_What you need to do_: Retype exactly the lines that run from the start of the data to the line holding "Task: Click the pencil to edit Nexus Mods IDs", including both, and only those.

_Dataset entries_:
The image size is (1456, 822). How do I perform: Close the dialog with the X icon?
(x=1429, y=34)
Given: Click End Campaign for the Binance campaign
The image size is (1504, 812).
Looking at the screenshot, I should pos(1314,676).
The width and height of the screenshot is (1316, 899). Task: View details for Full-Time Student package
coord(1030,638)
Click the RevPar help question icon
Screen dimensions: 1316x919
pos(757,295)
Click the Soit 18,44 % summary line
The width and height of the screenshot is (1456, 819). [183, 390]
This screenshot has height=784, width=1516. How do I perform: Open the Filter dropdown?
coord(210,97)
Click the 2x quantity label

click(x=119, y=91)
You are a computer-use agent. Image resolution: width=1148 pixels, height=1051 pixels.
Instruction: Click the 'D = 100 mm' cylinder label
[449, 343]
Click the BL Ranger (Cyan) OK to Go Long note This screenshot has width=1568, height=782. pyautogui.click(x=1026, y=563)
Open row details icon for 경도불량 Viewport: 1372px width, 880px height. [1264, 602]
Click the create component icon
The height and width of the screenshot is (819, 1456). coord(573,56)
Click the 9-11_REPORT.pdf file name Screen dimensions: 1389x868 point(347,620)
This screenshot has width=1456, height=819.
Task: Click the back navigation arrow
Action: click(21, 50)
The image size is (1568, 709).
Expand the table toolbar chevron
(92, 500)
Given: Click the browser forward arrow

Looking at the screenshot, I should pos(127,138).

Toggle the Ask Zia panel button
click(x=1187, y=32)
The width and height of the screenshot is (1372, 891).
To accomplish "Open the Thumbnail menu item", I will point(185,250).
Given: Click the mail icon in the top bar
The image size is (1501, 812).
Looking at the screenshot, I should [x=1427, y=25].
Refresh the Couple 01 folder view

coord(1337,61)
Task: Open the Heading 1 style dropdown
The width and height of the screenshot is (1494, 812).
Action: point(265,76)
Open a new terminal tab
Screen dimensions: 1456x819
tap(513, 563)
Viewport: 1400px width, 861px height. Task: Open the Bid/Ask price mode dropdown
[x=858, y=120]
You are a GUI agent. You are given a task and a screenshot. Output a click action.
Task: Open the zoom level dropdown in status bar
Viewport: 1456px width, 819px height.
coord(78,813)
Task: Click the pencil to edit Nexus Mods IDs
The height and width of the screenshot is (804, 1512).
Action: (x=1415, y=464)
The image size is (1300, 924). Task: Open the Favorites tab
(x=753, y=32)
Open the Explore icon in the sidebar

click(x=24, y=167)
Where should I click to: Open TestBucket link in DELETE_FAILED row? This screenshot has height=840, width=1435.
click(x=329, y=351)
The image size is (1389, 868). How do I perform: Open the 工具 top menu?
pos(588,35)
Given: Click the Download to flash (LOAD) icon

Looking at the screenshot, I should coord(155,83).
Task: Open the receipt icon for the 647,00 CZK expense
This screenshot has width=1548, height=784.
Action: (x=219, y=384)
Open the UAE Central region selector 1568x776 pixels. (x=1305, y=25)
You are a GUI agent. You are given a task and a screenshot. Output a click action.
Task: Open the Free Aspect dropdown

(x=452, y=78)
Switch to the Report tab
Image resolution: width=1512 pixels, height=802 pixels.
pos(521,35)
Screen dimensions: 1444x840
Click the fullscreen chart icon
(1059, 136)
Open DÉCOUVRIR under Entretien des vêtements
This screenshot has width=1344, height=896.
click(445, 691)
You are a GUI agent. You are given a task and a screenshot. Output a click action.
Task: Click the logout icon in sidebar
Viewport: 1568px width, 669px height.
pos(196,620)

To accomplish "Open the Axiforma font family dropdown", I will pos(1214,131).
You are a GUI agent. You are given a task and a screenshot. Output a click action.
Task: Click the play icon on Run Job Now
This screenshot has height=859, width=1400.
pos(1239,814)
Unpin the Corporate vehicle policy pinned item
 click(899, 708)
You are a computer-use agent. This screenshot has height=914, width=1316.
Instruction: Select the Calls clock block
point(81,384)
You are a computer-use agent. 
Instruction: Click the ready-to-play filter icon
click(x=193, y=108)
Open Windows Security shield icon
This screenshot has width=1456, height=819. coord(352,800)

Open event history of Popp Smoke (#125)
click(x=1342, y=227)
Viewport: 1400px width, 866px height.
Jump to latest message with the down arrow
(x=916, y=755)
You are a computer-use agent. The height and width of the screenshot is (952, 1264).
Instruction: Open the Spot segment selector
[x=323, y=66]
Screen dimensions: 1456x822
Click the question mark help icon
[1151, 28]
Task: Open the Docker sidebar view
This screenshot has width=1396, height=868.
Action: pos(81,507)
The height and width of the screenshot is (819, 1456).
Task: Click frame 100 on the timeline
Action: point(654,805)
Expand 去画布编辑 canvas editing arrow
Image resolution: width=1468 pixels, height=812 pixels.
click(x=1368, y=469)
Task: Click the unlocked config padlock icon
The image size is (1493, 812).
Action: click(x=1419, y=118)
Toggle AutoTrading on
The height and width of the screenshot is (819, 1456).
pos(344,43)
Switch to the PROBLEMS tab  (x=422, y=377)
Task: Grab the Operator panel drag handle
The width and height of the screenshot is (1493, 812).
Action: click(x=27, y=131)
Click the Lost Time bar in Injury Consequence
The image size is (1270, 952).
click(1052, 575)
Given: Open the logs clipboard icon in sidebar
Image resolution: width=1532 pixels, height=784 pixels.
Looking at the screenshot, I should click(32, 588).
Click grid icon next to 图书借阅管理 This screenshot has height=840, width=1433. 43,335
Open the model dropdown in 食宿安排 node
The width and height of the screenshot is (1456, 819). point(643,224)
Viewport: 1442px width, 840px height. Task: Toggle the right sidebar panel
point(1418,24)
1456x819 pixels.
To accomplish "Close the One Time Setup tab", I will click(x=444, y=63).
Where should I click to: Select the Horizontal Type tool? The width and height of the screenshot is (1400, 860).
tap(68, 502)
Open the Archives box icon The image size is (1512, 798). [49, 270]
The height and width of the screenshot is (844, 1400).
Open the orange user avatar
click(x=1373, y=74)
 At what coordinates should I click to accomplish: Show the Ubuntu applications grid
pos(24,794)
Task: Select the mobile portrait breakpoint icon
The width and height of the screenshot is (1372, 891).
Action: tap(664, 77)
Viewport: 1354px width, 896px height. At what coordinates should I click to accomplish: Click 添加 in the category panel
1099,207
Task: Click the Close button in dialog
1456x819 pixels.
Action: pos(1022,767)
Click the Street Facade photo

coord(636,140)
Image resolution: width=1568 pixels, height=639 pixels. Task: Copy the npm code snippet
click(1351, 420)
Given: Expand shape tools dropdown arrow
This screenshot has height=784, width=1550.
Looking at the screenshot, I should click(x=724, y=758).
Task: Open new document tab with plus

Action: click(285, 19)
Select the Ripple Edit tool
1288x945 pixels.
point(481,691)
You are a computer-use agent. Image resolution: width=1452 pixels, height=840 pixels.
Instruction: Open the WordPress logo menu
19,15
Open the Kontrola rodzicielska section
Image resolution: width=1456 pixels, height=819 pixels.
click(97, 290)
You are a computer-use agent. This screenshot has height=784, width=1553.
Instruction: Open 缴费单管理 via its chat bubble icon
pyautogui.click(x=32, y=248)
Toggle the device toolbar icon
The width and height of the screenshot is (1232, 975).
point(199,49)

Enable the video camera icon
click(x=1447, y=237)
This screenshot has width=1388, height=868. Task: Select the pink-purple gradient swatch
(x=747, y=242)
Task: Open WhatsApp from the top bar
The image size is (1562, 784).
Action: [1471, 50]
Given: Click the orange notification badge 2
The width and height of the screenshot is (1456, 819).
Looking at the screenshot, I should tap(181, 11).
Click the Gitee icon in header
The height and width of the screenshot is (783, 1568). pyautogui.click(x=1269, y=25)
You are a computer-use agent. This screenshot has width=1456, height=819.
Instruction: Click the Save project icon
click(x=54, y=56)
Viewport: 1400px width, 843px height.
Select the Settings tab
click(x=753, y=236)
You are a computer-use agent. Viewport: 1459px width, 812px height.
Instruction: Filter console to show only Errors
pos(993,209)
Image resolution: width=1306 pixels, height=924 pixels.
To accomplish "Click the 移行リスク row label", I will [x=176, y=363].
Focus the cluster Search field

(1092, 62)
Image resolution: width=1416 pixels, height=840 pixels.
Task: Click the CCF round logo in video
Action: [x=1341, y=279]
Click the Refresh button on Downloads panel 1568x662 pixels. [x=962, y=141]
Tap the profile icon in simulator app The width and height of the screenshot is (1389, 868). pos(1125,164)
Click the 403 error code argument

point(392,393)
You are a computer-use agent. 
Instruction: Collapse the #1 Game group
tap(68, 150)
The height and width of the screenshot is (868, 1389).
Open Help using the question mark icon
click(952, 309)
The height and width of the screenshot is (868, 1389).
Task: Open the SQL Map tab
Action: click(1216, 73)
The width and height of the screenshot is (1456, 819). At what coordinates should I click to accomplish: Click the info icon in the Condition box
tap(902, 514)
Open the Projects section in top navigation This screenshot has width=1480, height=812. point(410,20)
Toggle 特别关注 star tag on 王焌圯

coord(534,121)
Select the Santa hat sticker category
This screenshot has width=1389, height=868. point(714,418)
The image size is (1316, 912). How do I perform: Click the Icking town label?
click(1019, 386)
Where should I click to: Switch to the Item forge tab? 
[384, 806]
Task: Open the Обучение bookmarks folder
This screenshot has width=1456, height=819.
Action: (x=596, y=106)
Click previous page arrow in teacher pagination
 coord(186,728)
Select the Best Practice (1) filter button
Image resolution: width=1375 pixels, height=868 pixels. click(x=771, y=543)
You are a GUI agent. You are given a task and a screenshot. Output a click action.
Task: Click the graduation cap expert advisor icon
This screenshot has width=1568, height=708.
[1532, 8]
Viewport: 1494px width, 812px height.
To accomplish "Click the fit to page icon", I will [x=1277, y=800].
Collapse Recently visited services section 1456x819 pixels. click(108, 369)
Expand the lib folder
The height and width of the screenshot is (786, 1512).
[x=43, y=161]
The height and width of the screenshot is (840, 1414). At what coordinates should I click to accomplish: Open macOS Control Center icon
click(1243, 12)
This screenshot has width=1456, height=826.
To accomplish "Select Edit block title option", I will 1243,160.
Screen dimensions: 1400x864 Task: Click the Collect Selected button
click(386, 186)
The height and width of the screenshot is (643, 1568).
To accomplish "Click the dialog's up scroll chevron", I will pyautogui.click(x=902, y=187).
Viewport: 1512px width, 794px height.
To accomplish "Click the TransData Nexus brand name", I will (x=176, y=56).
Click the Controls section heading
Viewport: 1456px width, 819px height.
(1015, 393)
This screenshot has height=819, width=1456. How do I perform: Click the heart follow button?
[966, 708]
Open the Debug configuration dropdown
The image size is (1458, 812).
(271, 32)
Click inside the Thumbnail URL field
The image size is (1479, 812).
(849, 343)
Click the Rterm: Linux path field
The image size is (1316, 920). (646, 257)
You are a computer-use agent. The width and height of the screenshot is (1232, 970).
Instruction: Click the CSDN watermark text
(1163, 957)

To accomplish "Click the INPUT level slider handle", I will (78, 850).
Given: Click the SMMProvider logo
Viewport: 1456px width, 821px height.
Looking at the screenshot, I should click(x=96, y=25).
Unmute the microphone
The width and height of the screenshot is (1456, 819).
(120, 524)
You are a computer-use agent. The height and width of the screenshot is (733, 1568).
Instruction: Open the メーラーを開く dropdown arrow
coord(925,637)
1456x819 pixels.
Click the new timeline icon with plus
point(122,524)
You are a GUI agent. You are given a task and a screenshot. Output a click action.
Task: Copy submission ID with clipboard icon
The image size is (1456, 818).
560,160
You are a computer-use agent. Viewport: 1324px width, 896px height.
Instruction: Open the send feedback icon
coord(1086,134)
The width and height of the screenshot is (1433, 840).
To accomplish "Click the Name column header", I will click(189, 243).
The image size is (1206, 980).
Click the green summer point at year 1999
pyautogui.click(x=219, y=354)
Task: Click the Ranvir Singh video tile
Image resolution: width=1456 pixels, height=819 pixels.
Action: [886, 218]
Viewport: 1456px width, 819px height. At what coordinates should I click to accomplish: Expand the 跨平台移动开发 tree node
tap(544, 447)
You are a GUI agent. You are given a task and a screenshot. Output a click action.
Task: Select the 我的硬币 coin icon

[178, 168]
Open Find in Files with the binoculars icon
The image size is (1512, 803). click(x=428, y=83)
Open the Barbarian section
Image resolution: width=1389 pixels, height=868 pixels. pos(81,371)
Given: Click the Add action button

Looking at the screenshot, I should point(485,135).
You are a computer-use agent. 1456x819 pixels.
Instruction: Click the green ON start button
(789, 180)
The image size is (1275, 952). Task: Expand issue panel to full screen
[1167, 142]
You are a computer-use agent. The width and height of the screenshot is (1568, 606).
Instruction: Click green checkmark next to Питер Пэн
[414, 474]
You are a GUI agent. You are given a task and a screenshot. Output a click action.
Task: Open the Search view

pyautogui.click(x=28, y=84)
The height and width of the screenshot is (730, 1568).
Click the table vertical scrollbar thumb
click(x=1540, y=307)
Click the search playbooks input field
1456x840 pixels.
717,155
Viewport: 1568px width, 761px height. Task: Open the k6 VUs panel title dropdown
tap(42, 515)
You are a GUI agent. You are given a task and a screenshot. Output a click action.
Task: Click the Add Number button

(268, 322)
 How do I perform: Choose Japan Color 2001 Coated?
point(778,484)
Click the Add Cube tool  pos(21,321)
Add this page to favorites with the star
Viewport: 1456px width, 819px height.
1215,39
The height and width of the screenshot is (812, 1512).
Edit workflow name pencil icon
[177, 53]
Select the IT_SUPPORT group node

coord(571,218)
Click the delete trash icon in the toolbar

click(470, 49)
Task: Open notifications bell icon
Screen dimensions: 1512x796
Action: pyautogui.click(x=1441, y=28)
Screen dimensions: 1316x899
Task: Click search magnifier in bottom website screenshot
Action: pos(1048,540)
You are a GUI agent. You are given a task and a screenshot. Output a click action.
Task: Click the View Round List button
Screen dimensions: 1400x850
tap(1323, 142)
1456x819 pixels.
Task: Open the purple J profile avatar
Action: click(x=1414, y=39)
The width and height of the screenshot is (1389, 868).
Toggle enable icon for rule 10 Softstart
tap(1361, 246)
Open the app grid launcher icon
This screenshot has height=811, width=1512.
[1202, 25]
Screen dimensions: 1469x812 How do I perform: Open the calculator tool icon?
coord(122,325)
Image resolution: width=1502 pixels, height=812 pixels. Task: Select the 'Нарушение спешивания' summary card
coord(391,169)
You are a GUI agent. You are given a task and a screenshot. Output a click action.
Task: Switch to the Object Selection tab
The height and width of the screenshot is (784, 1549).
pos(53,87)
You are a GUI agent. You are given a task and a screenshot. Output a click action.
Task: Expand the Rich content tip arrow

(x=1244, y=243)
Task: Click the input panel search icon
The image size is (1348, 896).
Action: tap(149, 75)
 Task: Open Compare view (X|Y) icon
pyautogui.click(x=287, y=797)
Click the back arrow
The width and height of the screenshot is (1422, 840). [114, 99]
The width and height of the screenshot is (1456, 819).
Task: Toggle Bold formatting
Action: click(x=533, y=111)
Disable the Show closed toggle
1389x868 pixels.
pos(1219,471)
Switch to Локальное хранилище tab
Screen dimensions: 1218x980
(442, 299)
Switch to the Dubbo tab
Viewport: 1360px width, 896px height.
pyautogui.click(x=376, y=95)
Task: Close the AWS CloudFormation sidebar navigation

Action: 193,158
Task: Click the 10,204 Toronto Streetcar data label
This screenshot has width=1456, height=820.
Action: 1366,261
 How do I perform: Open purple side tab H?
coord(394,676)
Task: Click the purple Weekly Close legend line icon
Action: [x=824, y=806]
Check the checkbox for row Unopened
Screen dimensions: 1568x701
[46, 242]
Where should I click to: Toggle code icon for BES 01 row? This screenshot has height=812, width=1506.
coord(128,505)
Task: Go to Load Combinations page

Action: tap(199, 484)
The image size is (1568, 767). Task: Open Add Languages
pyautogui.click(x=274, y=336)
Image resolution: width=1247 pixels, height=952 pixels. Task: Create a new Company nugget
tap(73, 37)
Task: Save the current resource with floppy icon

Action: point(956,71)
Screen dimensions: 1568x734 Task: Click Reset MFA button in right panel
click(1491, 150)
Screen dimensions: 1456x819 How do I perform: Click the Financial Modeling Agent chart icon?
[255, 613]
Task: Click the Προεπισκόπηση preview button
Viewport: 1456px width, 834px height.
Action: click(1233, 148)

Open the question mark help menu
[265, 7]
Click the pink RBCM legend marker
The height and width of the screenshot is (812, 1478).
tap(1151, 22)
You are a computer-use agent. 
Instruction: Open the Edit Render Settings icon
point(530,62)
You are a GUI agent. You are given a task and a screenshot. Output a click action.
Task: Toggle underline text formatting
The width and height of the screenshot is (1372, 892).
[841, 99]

_Written answer_:
The image size is (1456, 822). How do I perform: Close the dialog with the X icon?
(x=1429, y=34)
Given: Click End Campaign for the Binance campaign
The image size is (1504, 812).
Looking at the screenshot, I should pos(1314,676).
The width and height of the screenshot is (1316, 899). Task: View details for Full-Time Student package
coord(1030,638)
Click the RevPar help question icon
Screen dimensions: 1316x919
pos(757,295)
Click the Soit 18,44 % summary line
The width and height of the screenshot is (1456, 819). [183, 390]
This screenshot has height=784, width=1516. How do I perform: Open the Filter dropdown?
coord(210,97)
Click the 2x quantity label

click(x=119, y=91)
You are a computer-use agent. Image resolution: width=1148 pixels, height=1051 pixels.
Instruction: Click the 'D = 100 mm' cylinder label
[449, 343]
Click the BL Ranger (Cyan) OK to Go Long note This screenshot has width=1568, height=782. pyautogui.click(x=1026, y=563)
Open row details icon for 경도불량 Viewport: 1372px width, 880px height. [1264, 602]
Click the create component icon
The height and width of the screenshot is (819, 1456). coord(573,56)
Click the 9-11_REPORT.pdf file name Screen dimensions: 1389x868 point(347,620)
This screenshot has width=1456, height=819.
Task: Click the back navigation arrow
Action: click(21, 50)
The image size is (1568, 709).
Expand the table toolbar chevron
(92, 500)
Given: Click the browser forward arrow

Looking at the screenshot, I should pos(127,138).

Toggle the Ask Zia panel button
click(x=1187, y=32)
The width and height of the screenshot is (1372, 891).
To accomplish "Open the Thumbnail menu item", I will point(185,250).
Given: Click the mail icon in the top bar
The image size is (1501, 812).
Looking at the screenshot, I should [x=1427, y=25].
Refresh the Couple 01 folder view

coord(1337,61)
Task: Open the Heading 1 style dropdown
The width and height of the screenshot is (1494, 812).
Action: point(265,76)
Open a new terminal tab
Screen dimensions: 1456x819
tap(513, 563)
Viewport: 1400px width, 861px height. Task: Open the Bid/Ask price mode dropdown
[x=858, y=120]
You are a GUI agent. You are given a task and a screenshot. Output a click action.
Task: Open the zoom level dropdown in status bar
Viewport: 1456px width, 819px height.
coord(78,813)
Task: Click the pencil to edit Nexus Mods IDs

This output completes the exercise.